> **TASKS AND EXERCISES**:
1. From the piece on Janet Yellen as "Fairy Godmother," extract everything from "Friday, February 28, 2014" down to "target of 2014." word for word.
2. Continue the commentary on Janet Yellen and Fed monetary policy, starting right after its last sentence.

> **QUOTED PASSAGE**:
Content starts
Friday, February 28, 2014

Fairy Godmother
Fed Chair Janet Yellen presented the Fed’s semiannual Monetary Policy Report to a congressional committee in the House on Tuesday, February 11. She was scheduled to do so again before a Senate committee the next day, but the session was postponed until Thursday, February 27 because of a snowstorm. Previously, on several occasions, I’ve described Yellen as the “Fairy Godmother of the Bull Market.” The stock market has tended to move higher in reaction to her comments on monetary policy ever since she joined the Fed’s Board of Governors during October 2010.

She did it again last month. The S&P 500 is up 3.3% since the day before she spoke on February 11. It rose to a new record high by last Thursday’s close, and still higher on Friday to 1859.45, up 0.6% ytd and 6.7% from the February 3 low. It is only 8.3% below our yearend target of 2014.

In her past comments, Yellen often either signaled a continuation of ultra-easy monetary policy at the next FOMC meeting or confirmed that such decisions were made at the previous meeting. This partly explains why stock prices have tended to rise so often both before and after FOMC meetings since Fed Governor Yellen started sprinkling her fairy dust.

In her identical prepared remarks for both congressional committees last month, Yellen emphasized that the Fed’s monetary policy would remain on the same course as it had been under Ben Bernanke: “Turning to monetary policy, let me emphasize that I expect a great deal of continuity in the FOMC's approach to monetary policy. I served on the Committee as we formulated our current policy strategy and I strongly support that strategy, which is designed to fulfill the Federal Reserve's statutory mandate of maximum employment and price stability.”
Content ends
> **MATERIAL SUPPLIED**:
Content starts
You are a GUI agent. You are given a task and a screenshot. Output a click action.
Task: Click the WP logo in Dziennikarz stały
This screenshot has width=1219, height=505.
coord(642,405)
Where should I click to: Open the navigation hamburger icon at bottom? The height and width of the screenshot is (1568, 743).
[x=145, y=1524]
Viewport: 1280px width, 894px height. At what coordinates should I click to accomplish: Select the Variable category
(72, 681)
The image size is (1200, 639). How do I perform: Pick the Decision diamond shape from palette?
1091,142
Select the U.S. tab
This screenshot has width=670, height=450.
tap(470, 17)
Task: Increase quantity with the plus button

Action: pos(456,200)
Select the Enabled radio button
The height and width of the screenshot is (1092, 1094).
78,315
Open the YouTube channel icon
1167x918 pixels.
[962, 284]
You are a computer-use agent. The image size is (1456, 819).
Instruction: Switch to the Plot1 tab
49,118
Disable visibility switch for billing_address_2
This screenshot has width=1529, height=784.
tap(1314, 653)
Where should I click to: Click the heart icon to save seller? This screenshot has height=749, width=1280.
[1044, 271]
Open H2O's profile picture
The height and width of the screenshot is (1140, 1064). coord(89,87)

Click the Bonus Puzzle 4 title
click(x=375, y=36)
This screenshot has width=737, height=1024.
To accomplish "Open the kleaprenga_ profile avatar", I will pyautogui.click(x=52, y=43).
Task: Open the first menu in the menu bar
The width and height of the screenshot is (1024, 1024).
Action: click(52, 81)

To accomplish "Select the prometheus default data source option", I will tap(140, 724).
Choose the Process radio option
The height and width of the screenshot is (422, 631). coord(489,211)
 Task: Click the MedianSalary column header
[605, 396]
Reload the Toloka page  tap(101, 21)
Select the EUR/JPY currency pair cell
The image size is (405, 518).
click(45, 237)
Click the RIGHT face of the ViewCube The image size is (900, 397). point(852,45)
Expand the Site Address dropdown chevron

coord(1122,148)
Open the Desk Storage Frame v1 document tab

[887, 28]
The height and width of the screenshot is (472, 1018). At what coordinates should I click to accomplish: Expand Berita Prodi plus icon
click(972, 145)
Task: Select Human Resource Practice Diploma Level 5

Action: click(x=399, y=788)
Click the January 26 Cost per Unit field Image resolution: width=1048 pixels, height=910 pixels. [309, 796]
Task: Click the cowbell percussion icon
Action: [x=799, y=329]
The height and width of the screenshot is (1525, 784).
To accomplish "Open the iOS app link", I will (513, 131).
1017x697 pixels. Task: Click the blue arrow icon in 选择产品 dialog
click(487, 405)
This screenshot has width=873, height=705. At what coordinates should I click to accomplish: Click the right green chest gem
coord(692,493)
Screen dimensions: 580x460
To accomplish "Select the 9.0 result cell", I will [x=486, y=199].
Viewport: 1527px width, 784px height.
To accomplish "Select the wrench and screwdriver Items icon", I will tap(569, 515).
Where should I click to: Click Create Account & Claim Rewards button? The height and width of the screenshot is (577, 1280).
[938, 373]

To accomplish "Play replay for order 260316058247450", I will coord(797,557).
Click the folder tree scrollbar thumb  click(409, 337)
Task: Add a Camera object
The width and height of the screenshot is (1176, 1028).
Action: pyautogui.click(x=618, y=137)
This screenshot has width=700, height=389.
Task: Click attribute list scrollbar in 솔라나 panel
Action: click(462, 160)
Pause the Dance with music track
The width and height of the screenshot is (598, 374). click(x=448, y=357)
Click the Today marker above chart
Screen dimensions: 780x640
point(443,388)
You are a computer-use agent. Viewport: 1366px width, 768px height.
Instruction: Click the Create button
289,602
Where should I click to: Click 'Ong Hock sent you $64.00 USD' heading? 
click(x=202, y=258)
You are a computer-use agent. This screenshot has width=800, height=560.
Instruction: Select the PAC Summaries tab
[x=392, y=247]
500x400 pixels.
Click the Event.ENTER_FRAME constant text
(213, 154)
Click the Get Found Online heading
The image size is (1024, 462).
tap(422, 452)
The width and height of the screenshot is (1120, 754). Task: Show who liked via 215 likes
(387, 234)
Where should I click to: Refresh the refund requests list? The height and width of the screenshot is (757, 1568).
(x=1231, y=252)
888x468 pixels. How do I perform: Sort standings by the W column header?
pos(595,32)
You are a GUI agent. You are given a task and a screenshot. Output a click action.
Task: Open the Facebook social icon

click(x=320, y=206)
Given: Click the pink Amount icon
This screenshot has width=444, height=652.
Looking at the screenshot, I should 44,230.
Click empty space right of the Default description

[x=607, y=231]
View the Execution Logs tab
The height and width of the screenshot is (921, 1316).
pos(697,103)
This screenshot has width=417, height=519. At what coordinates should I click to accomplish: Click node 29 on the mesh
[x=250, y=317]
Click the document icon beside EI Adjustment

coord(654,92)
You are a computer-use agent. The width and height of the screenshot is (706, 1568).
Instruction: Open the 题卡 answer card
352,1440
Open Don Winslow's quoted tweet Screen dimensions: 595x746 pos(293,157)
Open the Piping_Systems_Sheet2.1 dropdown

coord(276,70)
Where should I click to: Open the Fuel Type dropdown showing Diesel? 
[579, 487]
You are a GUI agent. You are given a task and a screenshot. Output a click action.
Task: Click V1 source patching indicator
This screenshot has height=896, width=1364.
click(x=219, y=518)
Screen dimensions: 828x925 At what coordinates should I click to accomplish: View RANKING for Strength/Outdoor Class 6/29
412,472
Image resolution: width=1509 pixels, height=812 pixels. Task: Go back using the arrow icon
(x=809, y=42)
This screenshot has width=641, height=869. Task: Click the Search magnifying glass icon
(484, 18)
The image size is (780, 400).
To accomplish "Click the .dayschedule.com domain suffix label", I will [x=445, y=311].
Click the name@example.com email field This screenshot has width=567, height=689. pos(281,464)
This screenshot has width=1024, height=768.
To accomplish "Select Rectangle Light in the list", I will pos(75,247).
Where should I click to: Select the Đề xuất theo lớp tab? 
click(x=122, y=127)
Content ends
> **ANSWERS PROVIDED**:
1.
Friday, February 28, 2014

Fairy Godmother
Fed Chair Janet Yellen presented the Fed’s semiannual Monetary Policy Report to a congressional committee in the House on Tuesday, February 11. She was scheduled to do so again before a Senate committee the next day, but the session was postponed until Thursday, February 27 because of a snowstorm. Previously, on several occasions, I’ve described Yellen as the “Fairy Godmother of the Bull Market.” The stock market has tended to move higher in reaction to her comments on monetary policy ever since she joined the Fed’s Board of Governors during October 2010.

She did it again last month. The S&P 500 is up 3.3% since the day before she spoke on February 11. It rose to a new record high by last Thursday’s close, and still higher on Friday to 1859.45, up 0.6% ytd and 6.7% from the February 3 low. It is only 8.3% below our yearend target of 2014.

2.
Under Yellen, the Fed’s number one priority will continue to be to avoid another Lehman-style meltdown and a depression. The second priority remains to revive the labor market. If so, then the “scary parallel” chart showing an amazing correlation between the DJIA from 2013-2014 and 1928-1929 isn’t likely to be a useful paradigm, as I’ve argued before.

The chart went viral over the Internet in late January and early February, heightening fears of an imminent crash. The relationship has started to diverge in recent days, with the DJIA moving higher rather than crashing thanks in part to Yellen’s comforting testimony. Of course, concerns about the Ukrainian crisis could send stock prices down again over the next few days, though I doubt that it could somehow cause a recession in the US and end the bull market.

By the way, bearishly inclined technicians also saw some correlation between the current bull market since 2009 and the previous one from 2003-2007. That paradigm stopped working last year as the S&P 500 rose into record territory contrary to the bearish script of 2007. A closer fit can be found between the DJIA from 2006-2008 and 1928-1930, though the magnitude of the most recent crash wasn’t as bad as the Great Crash.